Leg cramps, also know as a charlie horse, can be painful contractions of a muscle that happens without your control.
If you train hard, particularly running, at some point you may experience one.
The common site for a muscle cramp is in your calf muscles. The calf muscle group includes the gastrocnemius and soleus muscles.
What Causes Muscle Cramps?
The exact cause of a muscle cramp is hard to pinpoint, some of the factors leading to the same are as follows -
Muscle fatigue
Rigorius exercise
Dehydration
Low potassium or sodium
Very tight muscles
Severe muscle cramps can cause your muscle to tear, just as if it were a muscle strain injury
Trigger Points and Muscle Cramps
Trigger points towards the middle of you calf muscle are more likely to bring on night cramps.
Cramping can occur while walking or running due to poor circulation caused by muscle tightness.
Common Causes of Trigger Points
Climbing, walking up hill, and bike riding, can all overwork you calf muscle, causing myofascial trigger points to form.
Other causes include:
Swimming with toes pointed in a flutter kick
Long drives without using cruise control
Wearing high heeled shoes
Sitting in chairs that limit circulation, by putting pressure on the back of your thighs
Sleeping with your toes pointed, keeps you calf muscle in a shortened state. You may be able to prevent this by not tucking in the covers in at the end of the bed.

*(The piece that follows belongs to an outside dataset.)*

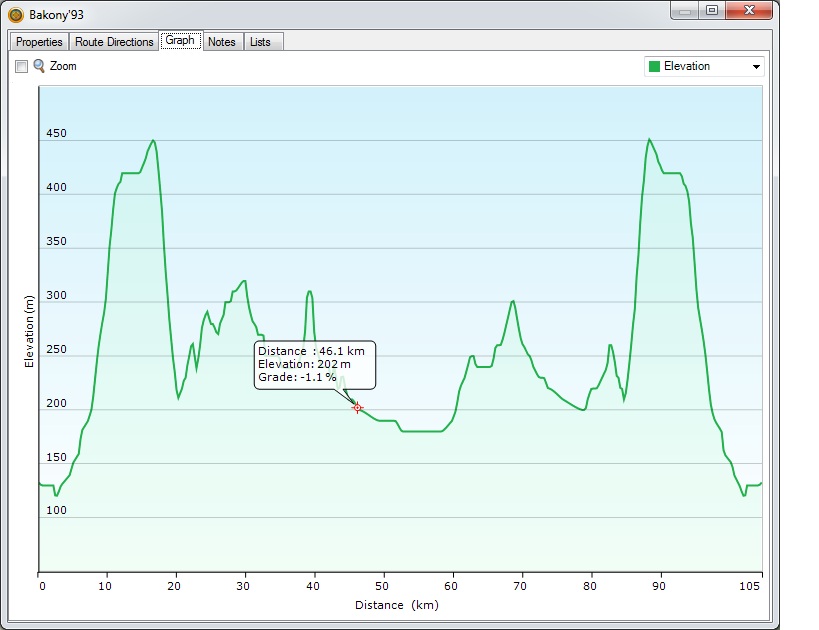Close the Bakony'93 window
819x630 pixels.
pyautogui.click(x=751, y=10)
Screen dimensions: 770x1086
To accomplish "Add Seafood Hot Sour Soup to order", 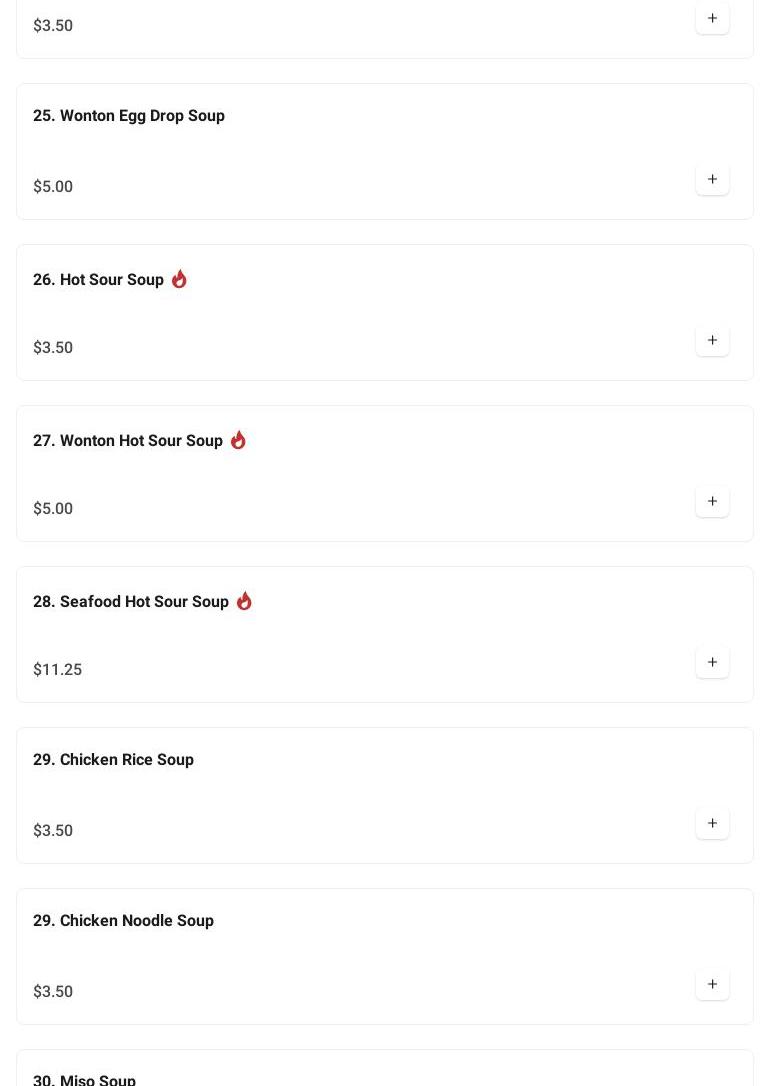I will coord(712,663).
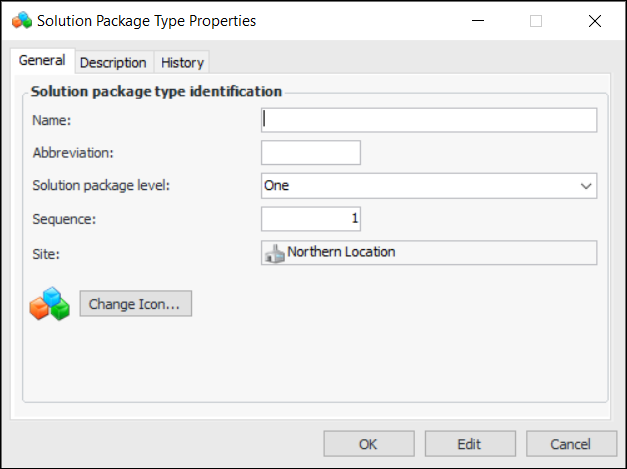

Trigger Point Massage for Leg Cramps
Trigger point massage can be used to help you rid yourself of leg muscle cramps. You can use the Knobble, a thera cane or supported fingers when treating the trigger points in your calves
Just remember to make it easy on yourself, and put your foot on the bed or a chair, saves your back
Deep stroking massage with your opposite knee works really well, either sitting or lying down.
Simply move your cramping leg down over your knee
Start at the back of your ankle and end at the back of your knee
You'll know when you find a tender spot, it'll hurt like heck.
Just go over that spot a few times, 6 to 12 short strokes ought to do the trick. Follow this up with some icing for about 15 minutes. Massage the whole area to get some blood flowing.
After a good massage, be sure to stretch.
Warning: Stretching can be harmful when active trigger points continue to make a muscle tight.